**EXERCISE INSTRUCTIONS:** Rewrite the listing from the line with "Viewport: 243px width, 199px" up to and including the line with "tap(361, 319)", changing "Webhook 3" to "Webhook 5" and keeping everything else the same. Omit the pictures from your version.
_____
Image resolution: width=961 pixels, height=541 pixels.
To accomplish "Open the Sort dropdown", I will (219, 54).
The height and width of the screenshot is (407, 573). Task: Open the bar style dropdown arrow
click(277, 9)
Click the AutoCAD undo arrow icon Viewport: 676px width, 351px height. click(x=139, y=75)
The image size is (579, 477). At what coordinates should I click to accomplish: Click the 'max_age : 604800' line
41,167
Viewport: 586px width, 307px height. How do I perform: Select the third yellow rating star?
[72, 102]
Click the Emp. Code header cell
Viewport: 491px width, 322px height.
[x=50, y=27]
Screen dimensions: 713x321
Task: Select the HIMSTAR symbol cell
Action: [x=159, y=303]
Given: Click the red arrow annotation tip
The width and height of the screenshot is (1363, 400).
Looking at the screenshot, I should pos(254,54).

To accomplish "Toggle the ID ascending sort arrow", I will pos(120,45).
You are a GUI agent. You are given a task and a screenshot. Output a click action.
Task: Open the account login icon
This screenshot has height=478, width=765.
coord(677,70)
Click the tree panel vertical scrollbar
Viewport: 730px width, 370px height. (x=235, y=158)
_____
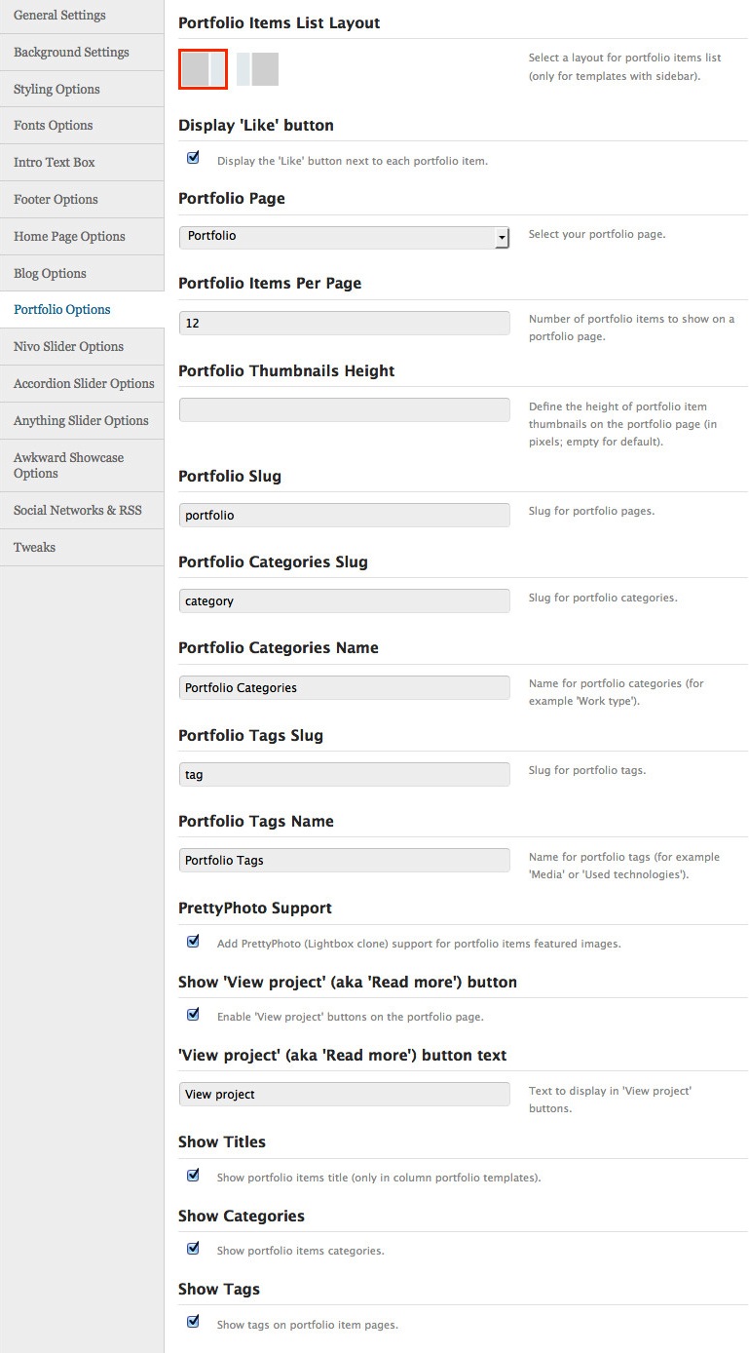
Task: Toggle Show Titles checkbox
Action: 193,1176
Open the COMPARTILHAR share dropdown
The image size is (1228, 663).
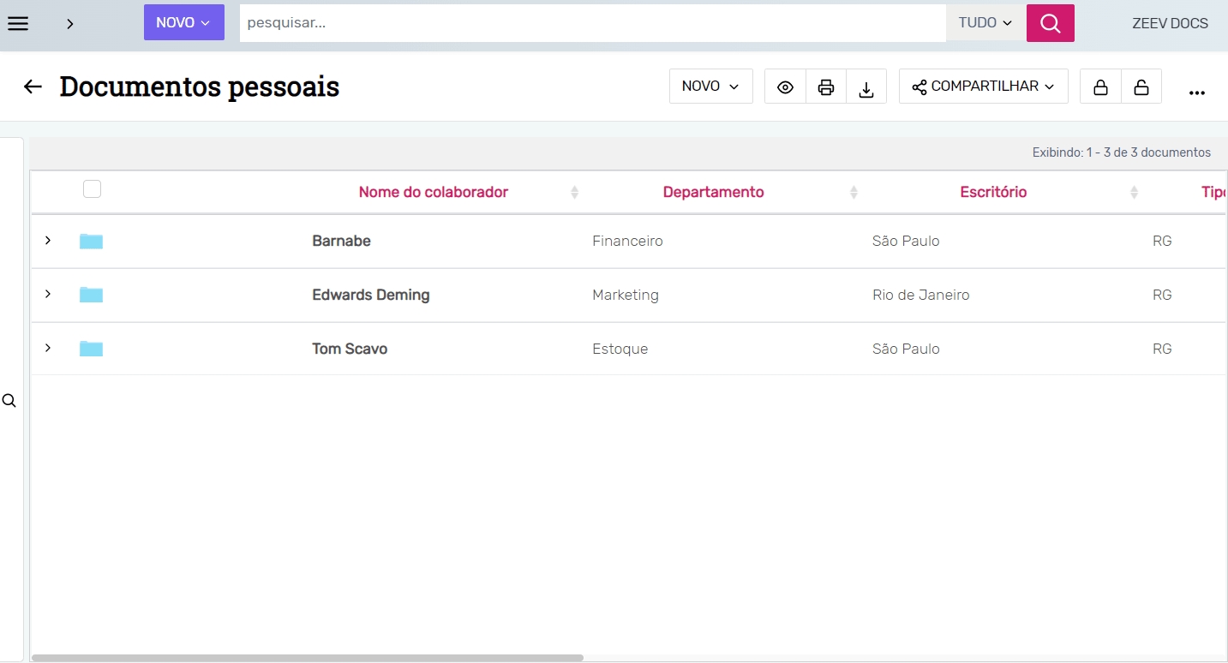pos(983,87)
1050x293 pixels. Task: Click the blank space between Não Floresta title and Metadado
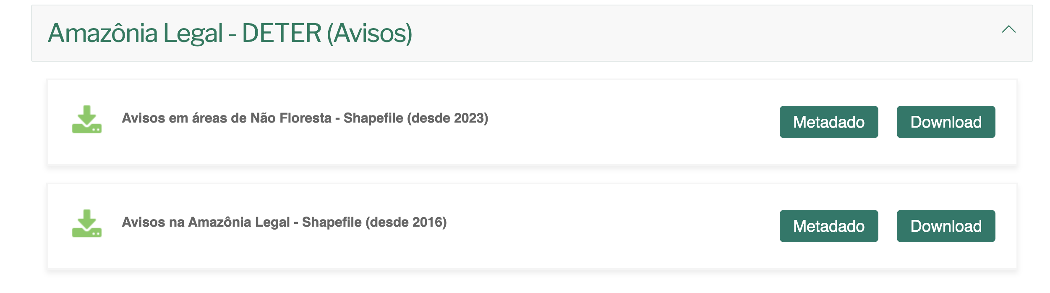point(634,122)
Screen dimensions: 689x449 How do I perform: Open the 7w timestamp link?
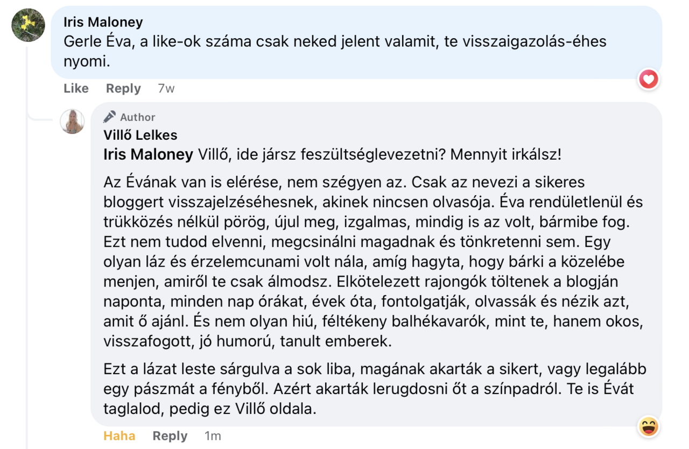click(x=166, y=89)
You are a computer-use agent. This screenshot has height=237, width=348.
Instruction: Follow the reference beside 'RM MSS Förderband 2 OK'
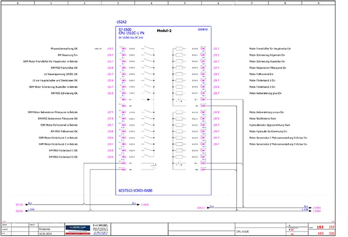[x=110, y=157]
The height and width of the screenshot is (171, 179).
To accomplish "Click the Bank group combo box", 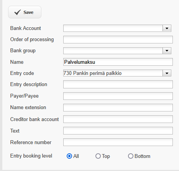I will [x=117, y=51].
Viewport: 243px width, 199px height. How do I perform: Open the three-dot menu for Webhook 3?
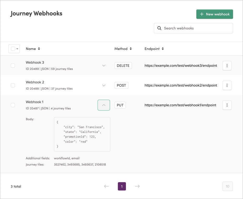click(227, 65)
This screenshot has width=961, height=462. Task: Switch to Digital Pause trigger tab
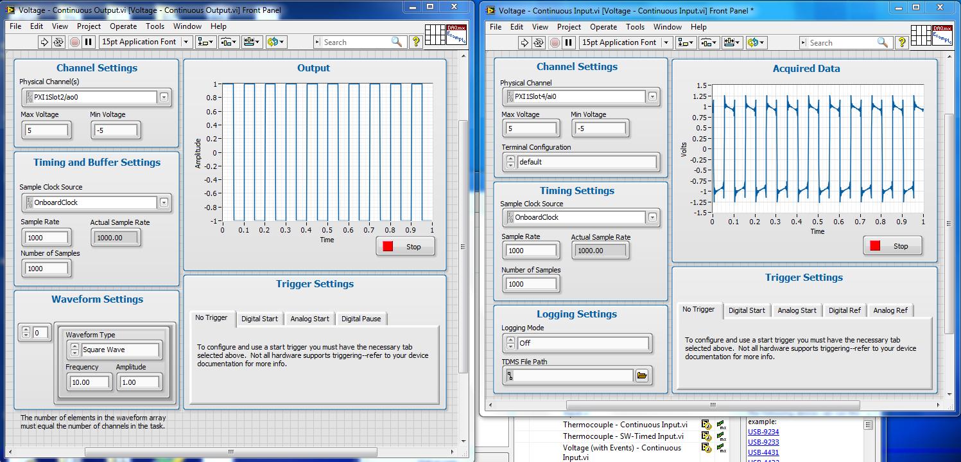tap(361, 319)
_____
**RESPONSE BELOW:**
Viewport: 243px width, 199px height. How do I perform: Open the three-dot menu for Webhook 5?
click(227, 65)
This screenshot has width=961, height=462. Task: Switch to Digital Pause trigger tab
tap(361, 319)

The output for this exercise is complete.